TSD typically occurs in the hand that performs the more demanding tasks, such as the right hand in pianists, the left hand in violinists and the dominant hand in writer’s cramp [4]. In this case, her left hand could have been the more important hand for keyboard typing.
Her finger movements basically displayed the same phenomena observed in typist’s cramps, except the dysarthria was an additional feature [5]. However, because being a call center operator is a common job, similar cases may be reported in the future. Defining the term Call Center Operator’s Dystonia could be meaningful.
TSD can be considered a network disorder [6]. The GP and the cerebellum are major functional nodes of the dystonia network.

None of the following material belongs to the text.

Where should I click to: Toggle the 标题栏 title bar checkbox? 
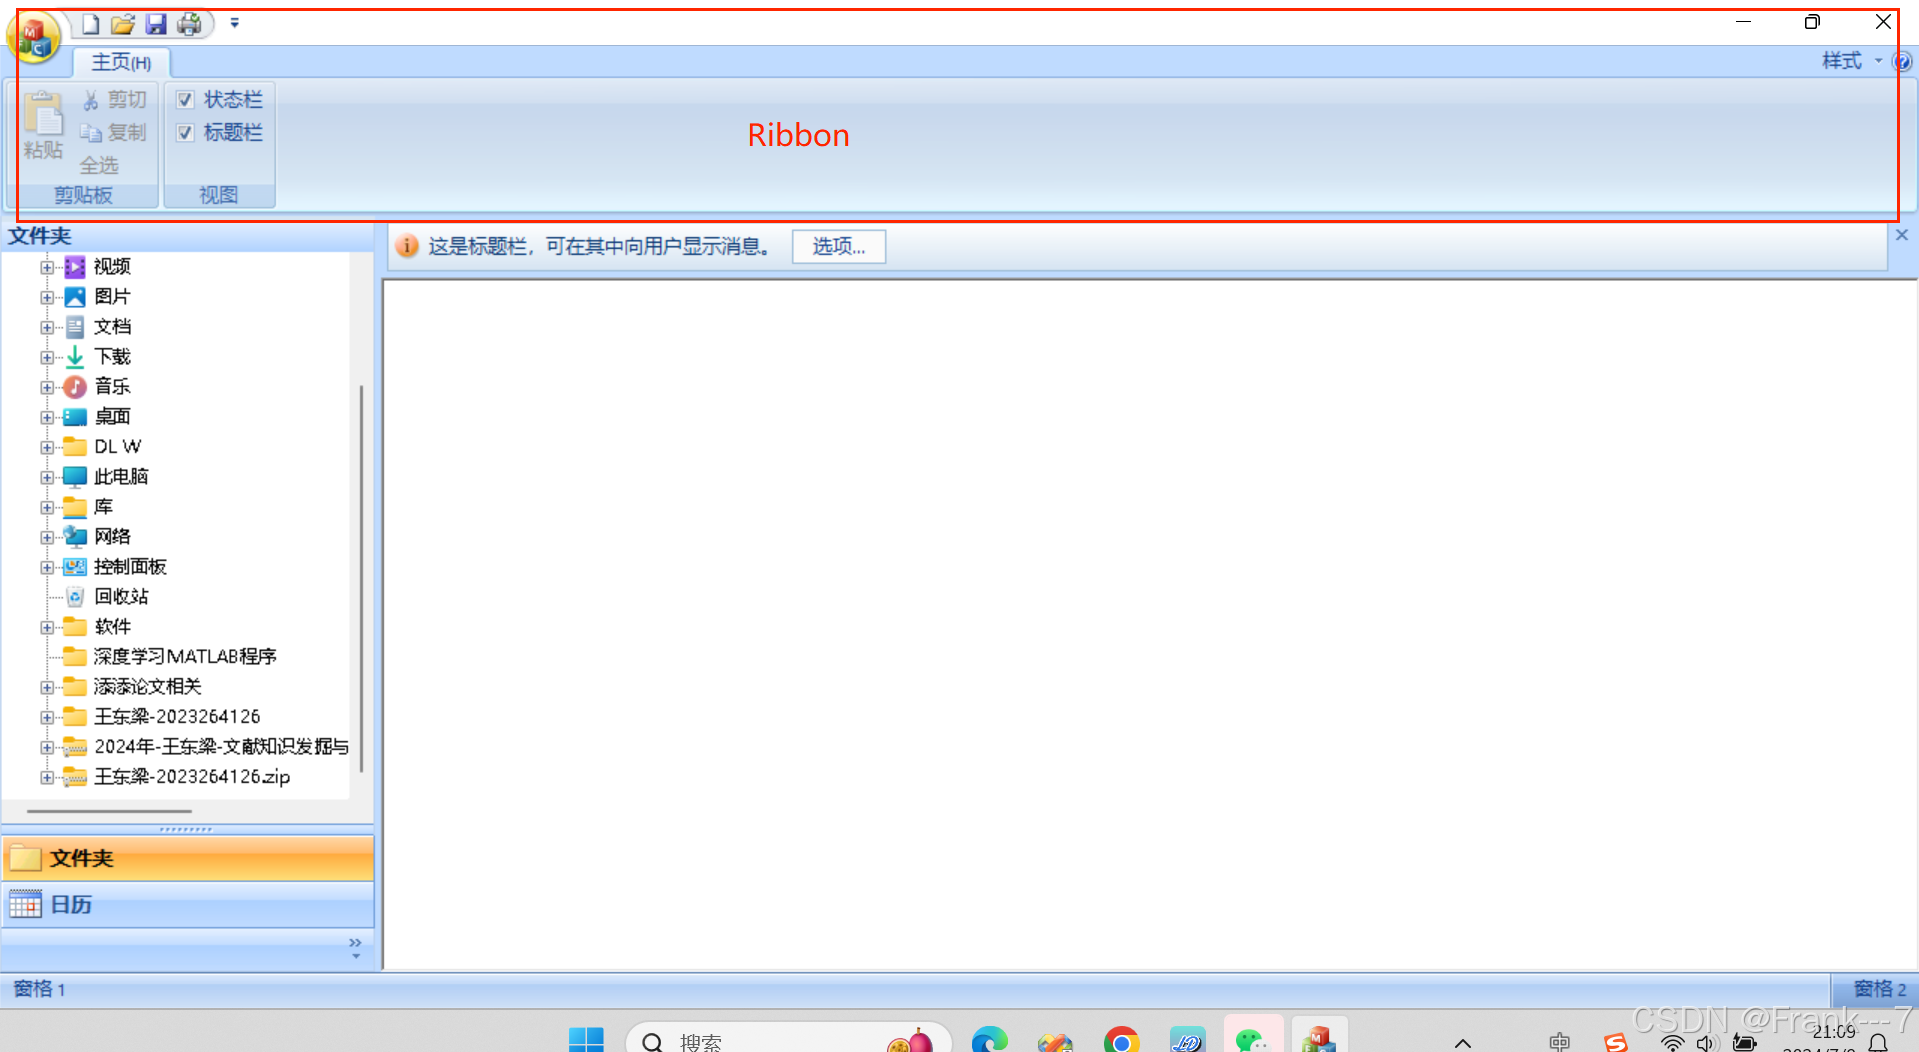pyautogui.click(x=184, y=132)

As functional nodes of the dystonia network, the GP and the cerebellum can be affected by abnormal neuronal plasticity [6]. Therefore, structural changes in the patient’s bilateral GP and left cerebellum indicated that her symptoms may share the pathophysiology of TSD.
Although the precise dystonia network could not be identified in this case, previous neuroimaging studies of dystonia indicate that shape deformation of the bilateral GP may have played a major role in initiating dystonia network. Moreover, the connection between the left cerebellum and the basal ganglia may have contributed to the laterality of the dystonia in her left fingers [7]. However, methodological limitations due to having just a single case to study suggest that further studies with more cases are needed.
Several jobs require skilled individuals. Therefore, numerous types of TSD may occur [2]. Further studies on the functional node of dystonia networks are warranted to understand and manage TSD.

Supplementary Materials

The online-only Data Supplement is available with this article at http://dx.doi.org/10.14802/jmd.18038.

Supplementary Video Legends

Video 1.
During her attempt at typing on the keyboard, her left fifth finger assumes a fixed posture (extended metacarpophalangeal joint and flexed phalangeal joints). Then, her left fourth finger also gradually freezes in the same posture as the fifth finger.

Notes

Conflicts of Interest

The authors have no financial conflicts of interest.

Figure 1.
Neuroimaging analysis. A: Significant results of voxel-based morphometry are displayed on a normalized space. There is a cluster with significantly larger gray matter volume in the lateral portion of the left cerebellar hemisphere in the patient’s brain (Height threshold was set at p < 0.001, uncorrected. Multiple comparison problems were corrected at the cluster level by a false discovery rate, corrected p < 0.05). B: Significant group comparison results (controls versus the patient) of the vertex analysis are visualized (orange: shape deformation of the patient’s brain). The patient’s bilateral globus pallidum (GP) shows significant deformations [(a) right GP: dorsal, lateral, and medial aspects, (b) left GP: dorsal and ventral aspects; p < 0.05 was considered statistically significant and corrected for multiple comparisons (family wise error) using the clusterwise approach].